If by 'size' you mean how big the XML document would be if it were serialized as text ('to disk'),
string-length(xdmp:quote( doc('file.xml') ))
Will give you the number of characters using the default encoding and serialization options.
That will vary from 1:1 (characters to bytes) to 1:3, if using UTF8, depending on the distribution of Unicode characters and the difference between the serializaiton options specified to xdmp:quote() and the analogous formatting before ingestion (or after exporting).
For Latin languages and default settings it is usually close to 1:1 --
To get more accurate you need to specific the exact serialization and encoding options and either save the document to file system or convert to binary and take the binary length.

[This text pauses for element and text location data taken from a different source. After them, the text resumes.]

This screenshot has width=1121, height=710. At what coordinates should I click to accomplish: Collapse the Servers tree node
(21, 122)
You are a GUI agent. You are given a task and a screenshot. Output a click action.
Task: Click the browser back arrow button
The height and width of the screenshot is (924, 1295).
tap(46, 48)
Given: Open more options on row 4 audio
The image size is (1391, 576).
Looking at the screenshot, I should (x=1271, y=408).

Even then it will be file system and OS dependent (block size, text encoding etc).
If by 'size' you mean how much disk / memory the document 'uses' inside marklogic that can determined statistically by taking a snapshot of the disk space used in all data directories, then inserting a large number of documents and taking another snapshot then dividing by the # of documents.
It will vary, possibly greatly, depending on many factors such as indexing settings, similarity between documents, merge rates and limits etc.

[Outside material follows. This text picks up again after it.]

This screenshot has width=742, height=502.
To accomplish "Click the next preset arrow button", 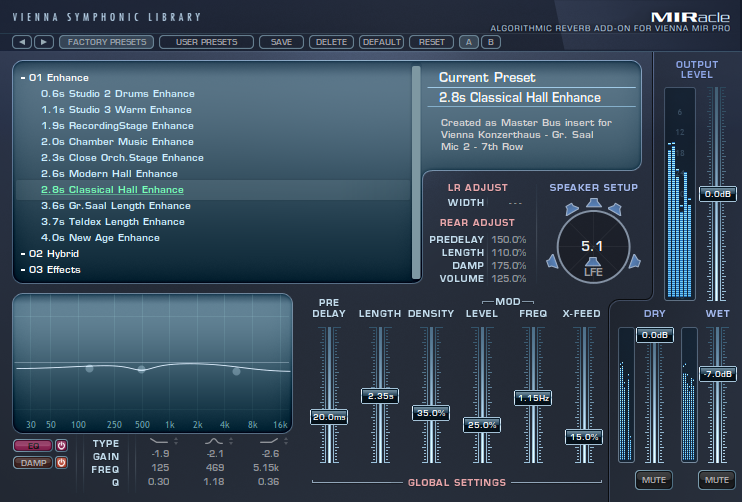I will (43, 42).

Documents are stored in a highly compressed form, typically much smaller then the text size, but indexing options add to the total size ... Both depend greatly how much similarity of terms/tokens/substrings different documents share.
If by size you mean how much memory a document will take when accessed, that is even more variable and less easily measurable.
It can range from 0x (queries entirely resolved by index) to 10x or more for highly structured documents with little or no text content.